======== Provided passage
At home, i got my own room, set up as a "safe space" where i can go and not be bothered.
My friends know about this, and they know that i sometimes need to go there, so there is no problem; they are free to raid the fridge when i'm "on cooldown", and i will be back as soon as i can; no harm done.
When i'm somewhere else (work, parties, someone elses' home), i usually go to the toilet; a cubicle is a nice contained environment where i can also recharge a bit.
I have a way of feeling shutdown happening in my body, which is like a wave.
The wave is a physical pressure that starts lower in my thighs, and moves upward.
When it reaches my throat, is when I can't talk or interact, and I will withdraw totally.
At that point there is nothing in my mind, it is utterly blank.
I aim to recognise the pressure wave as it reaches my armpits (in the chest/breathing area)
and intercept it there. At that stage I can still talk and have some control over my thoughts.
================
======== Information supplied
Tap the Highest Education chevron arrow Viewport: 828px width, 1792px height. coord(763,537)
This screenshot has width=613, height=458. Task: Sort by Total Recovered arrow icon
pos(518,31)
================
Work instructions
**1)** Please rewrite the shutdown account from the words "The wave is" through "will withdraw totally.", changing "throat" to "neck". Begin at the words that hold "The wave is" and stop after "will withdraw totally.".
**2)** Name every specific body part that the shutdown account mentions.

Answer section
**1)**
The wave is a physical pressure that starts lower in my thighs, and moves upward.
When it reaches my neck, is when I can't talk or interact, and I will withdraw totally.

**2)** thighs, throat, armpits, chest